RLC: The current Mexican government has made such claims in Guerrero and other parts of the country. But we haven’t seen them.
On the contrary, these communities are highly economically and socially marginalized, it’s been that way for decades and it hasn’t changed with the current administration.
Right now, we can’t say the government is changing anything in those areas. The COVID-19 crisis has exacerbated these dynamics. These regions are incredibly isolated and so far from the state’s reach. The presence of the state there can usually be seen through teachers and soldiers, and that hasn’t changed. We haven’t seen a plan that would really affect these criminal economies, just more militarization.
IC: The opium economy has been a major source of income for criminal groups in areas like Tierra Caliente, Guerrero, but as it dries up, they are likely to turn to other forms of income.
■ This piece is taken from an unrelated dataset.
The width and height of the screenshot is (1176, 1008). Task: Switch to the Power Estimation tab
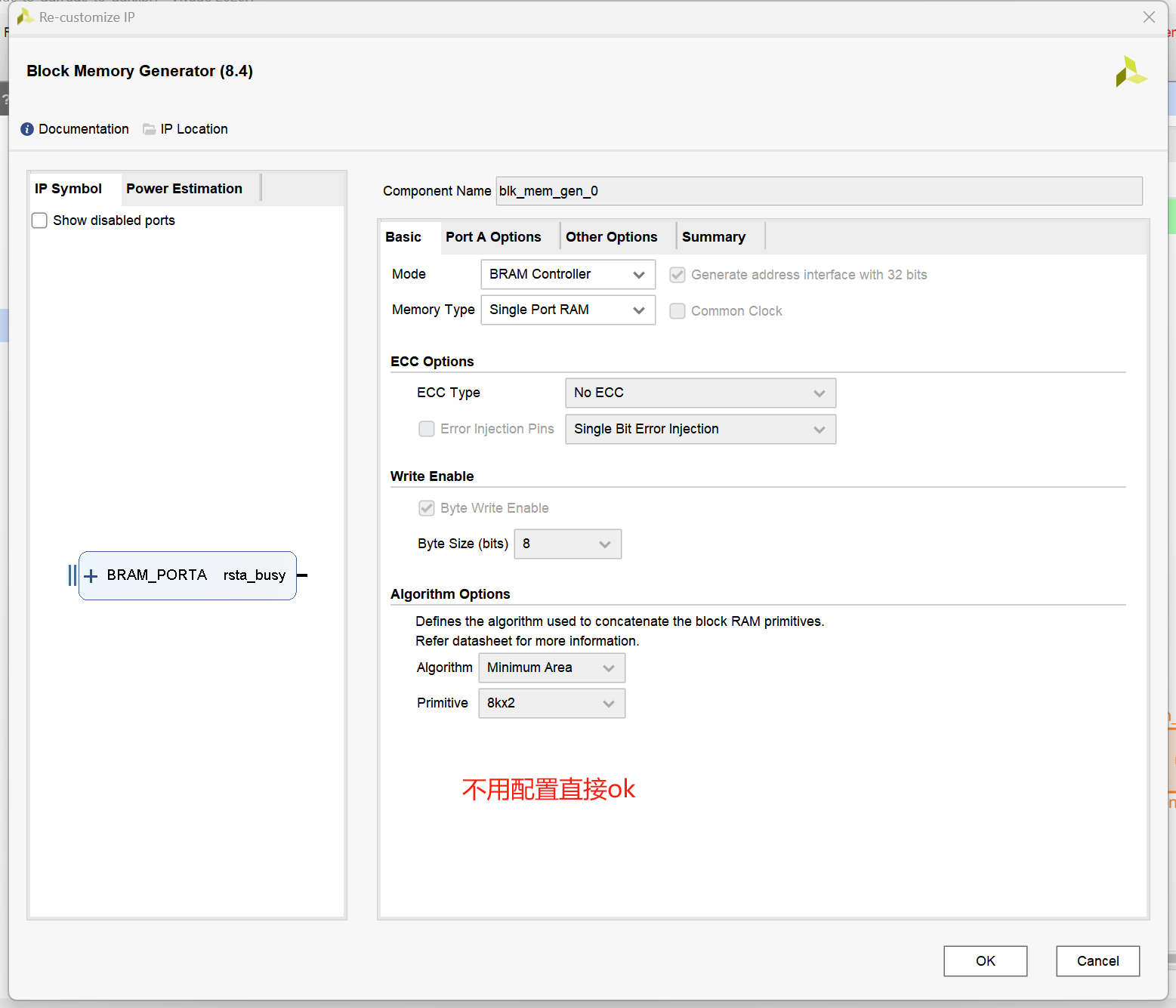(184, 188)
What reaction have you witnessed from these groups adapting as heroin income dips?
RLC: In Tierra Caliente, you may have other economies like drug trafficking, but this project wants to go beyond Tierra Caliente. In Guerrero alone, you have so many realities outside Tierra Caliente, you have so many realities between Sinaloa, Chihuahua, Durango and Nayarit. We have to go inside those different realities to understand the political economies of opium production in Mexico. It goes beyond criminal groups and the “narco-narratives.”
The opium economy in Mexico is based on political power and control. Criminal groups will suffer from the economic crisis of opium production but the impact on the political power will be far wider and more complex. Criminals are not autonomous from political power, it’s never the case. It’s not that a criminal group will just move from drug trafficking to extortion. If a group is moving into extortion, it’s because it has the political protection to do so. The interaction between the legal and illegal worlds at that level is very interesting. We need to understand those relationships.
IC: And while this is very early days for the Mexico Opium Network, do you have an understanding of how much poppy cultivation is needed to sustain fentanyl, which is being produced and then cut with heroin?
RLC: The Mexico Opium Network wants to connect opium production in Mexico with consumption in Mexico and the United States. We want to carry out an investigation on the production side in Mexico, including trafficking, and do the same on the consumption side in the United States. We want to achieve a level of collaboration with researchers and analysts on consumption and trafficking in the United States. Through these connections, we’ll be able to fully connect the dots.
We talk so much about the opium economy, but we actually know so little about it.
*This interview has been edited for brevity and clarity.